«Les plans stratégiques mis en place au Maroc manquent cruellement à la France»
À l’issue de la visite de deux jours au Maroc d’une centaine de chefs d’entreprises français, qui les a menés à Tanger, Casablanca, Rabat et Kénitra, le président du MEDEF, Pierre Gattaz, fait le bilan avec les Inspirations ÉCO.
Les Inspirations ÉCO: Qu’avez-vous noté comme atouts du Maroc, et quels sont les obstacles liés à l’implantation d’une entreprise dans le pays, au terme de deux jours de visite ?
Pierre Gattaz : C’est un pays francophone connaissant bien la culture française. Nous sommes deux pays très liés. Au Maroc, nous nous sentons un peu comme à la maison. Il y a beaucoup de cadres et dirigeants très compétents et très performants. L’un des gros atouts du Maroc, c’est également l’impulsion donnée par le roi Mohammed VI sur le plan économique, avec de la visibilité sur les plans stratégiques. Je pense que ces plans manquent cruellement à la France. En effet, on ne peut piloter une entreprise sans un plan stratégique de 5, 10, 15 voire 20 ans. Tous les pays qui se respectent doivent avoir des plans stratégiques.
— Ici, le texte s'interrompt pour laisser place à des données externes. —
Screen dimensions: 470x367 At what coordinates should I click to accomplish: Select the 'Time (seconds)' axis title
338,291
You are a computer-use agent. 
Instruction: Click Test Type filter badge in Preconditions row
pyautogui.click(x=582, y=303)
Je crois que le Maroc a eu cette subtilité-là dans l’industrie, les énergies renouvelables, avec des objectifs chiffrés à des horizons définis. Cela me paraît très intéressant, et c’est ce que nous a expliqué le ministre de l’Industrie (Moulay Hafid Elalamy, ndlr). Il faut ajouter à cela les débouchés que vous avez créés vers l’Afrique, lors des nombreux voyages du roi. Ce sont des débouchés pertinents, qui font que le Maroc arrive à être reconnu dans toute l’Afrique. Les faiblesses du Maroc résident surtout au niveau du middle management, c’est-à-dire le management intermédiaire, au niveau des techniciens. C’est une faiblesse que l’on peut compenser dans le futur. Le problème du délai de paiement est également revenu assez souvent, lors de notre déjeuner avec les conseillers au commerce extérieur (vendredi à Rabat). Certaines sociétés sont payées à 500 jours, ce qui est énorme. Une personne implantée depuis 10 ans au Maroc nous disait qu’ici, il faut connaître son client, d’où l’intérêt justement de s’installer au Maroc.
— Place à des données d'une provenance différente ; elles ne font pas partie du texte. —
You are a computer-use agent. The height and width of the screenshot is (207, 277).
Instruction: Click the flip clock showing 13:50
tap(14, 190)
Que retenez-vous des rencontres avec les ministres de l’Industrie et de l’Économie et des finances ?
Nous sommes dans un pays où tout le monde est en phase avec l’économie de marché et d’entreprise. J’ai l’impression que le Maroc est en avance sur la France, sur le sujet. Il est très important que les ministres soient vraiment impliqués dans le marketing de leur pays, et les deux ministres nous ont impressionnés tant au niveau de la forme que du fond de leur présentation. Nous sommes tombés d’accord sur le fait que c’est par l’entreprise que l’on crée de la richesse, de la richesse pour son pays, et que l’on crée des emplois. Tous les ministres que nous avons rencontrés sont au diapason par rapport à cela. Cette vision stratégique est aussi très importante, car elle est basée sur la confiance, sur la compétitivité pour faire venir les investisseurs étrangers.
Quel rôle peuvent jouer les entreprises françaises pour permettre à la France de recouvrer sa place de premier partenaire du Maroc dans les échanges commerciaux, place qu’occupe actuellement l’Espagne ?
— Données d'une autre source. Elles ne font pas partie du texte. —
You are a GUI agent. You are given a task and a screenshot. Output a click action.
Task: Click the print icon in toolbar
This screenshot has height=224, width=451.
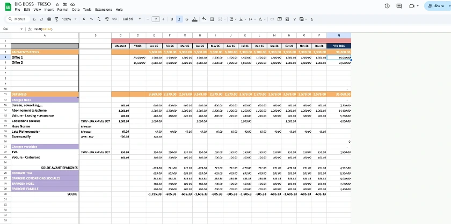pos(49,19)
D’abord, nous sommes très vexés par la perte de cette place (rire). Cependant, nous n’avons pas perdu la première place d’investisseur. C’est quand même important de le noter. Ensuite, je crois que si l’on enlève la partie énergie, nous sommes à 17% de part de marché pour la France, à égalité avec l’Espagne. C’est grâce à ce genre de délégation, avec la contribution des journalistes, que l’on pourra parler des atouts du Maroc et de la collaboration que l’on peut remettre en œuvre. C’est ainsi que l’on pourra reprendre notre première place dans les échanges commerciaux. Mais je crois qu’il est aussi important de garder le flux des investissements, dans lequel nous restons premiers. Il y a également le travail effectué avec l’ambassade, la Chambre de commerce française et les conseillers au commerce extérieur, qui est extrêmement précieux.